The UN High Commissioner for Human Rights, Jordanian Zeid Ra'ad Al Hussein, compared the fate of Palestinians who have attacked Israel repeatedly and refused to acknowledge the existence of a Jewish state with the genocidal extermination of 6 million Jews in the Holocaust. The comparison was made in his remarks at the opening of the 35th session of the UN Human Rights Council in Geneva on June 6, 2017. Although Hussein noted in his speech that some would respond "that the experiences of the two peoples are not equivalent, how could I mention them in one breath? Indeed, I agree," he nevertheless proceeded to do so.
In his words:
"Fifty years ago, this was the day I first heard the sound of war. I was three and a half years old and, while fragmentary, I still remember military men milling around our home in Amman, an armoured car stationed nearby and later, planes that flew overhead. It was a war that shaped my life, and forged my later desire to understand the depths of Palestinian suffering but not only that, Jewish suffering too – the latter spanning over two millennia, and which culminated in that colossal crime, the Holocaust.

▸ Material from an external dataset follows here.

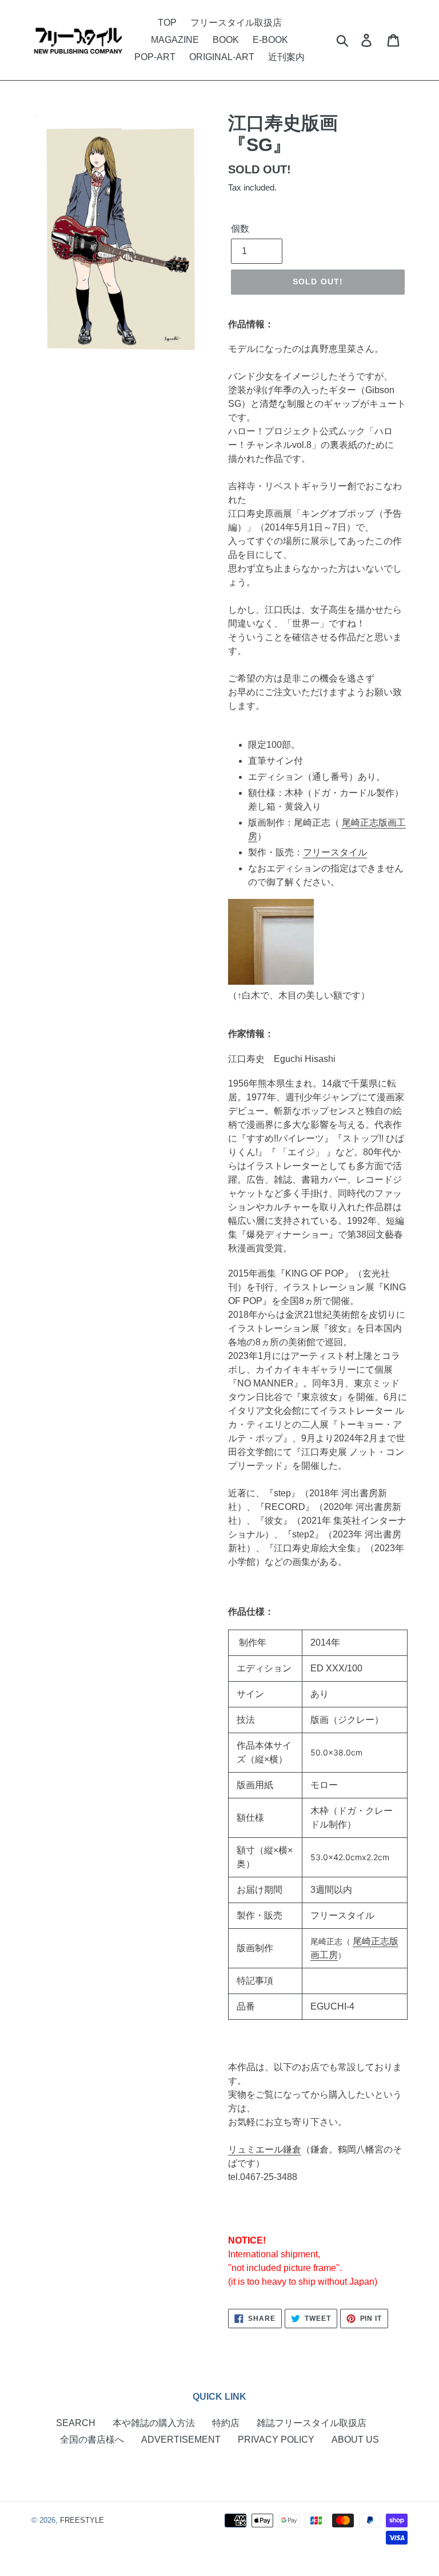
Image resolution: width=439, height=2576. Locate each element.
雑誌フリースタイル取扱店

I grew up not far from the massive Palestinian refugee camp in al-Baqa'a. I worked across the street from the al-Wihdat refugee camp. In the past thirty years, I have been to Auschwitz-Birkenau, visited Dachau, seen Buchenwald. I have studied in depth the trials at Nuremburg and elsewhere, the long and painful history of anti-Semitism in Europe, Russia and later, Arab countries – which remains still present in far too many places around the world.

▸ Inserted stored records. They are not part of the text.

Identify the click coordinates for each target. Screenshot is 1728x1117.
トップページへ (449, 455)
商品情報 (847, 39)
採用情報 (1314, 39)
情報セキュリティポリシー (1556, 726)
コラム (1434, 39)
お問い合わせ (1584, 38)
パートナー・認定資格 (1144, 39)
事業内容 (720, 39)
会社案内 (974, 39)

Some will respond, mechanically almost, that the experiences of the two peoples are not equivalent, how could I mention them in one breath? Indeed, I agree – the Holocaust was so monstrous and so mathematically planned and executed it has no parallel, no modern equal.
Yet it is also undeniable that today, the Palestinian people mark a half-century of deep suffering under an occupation imposed by military force."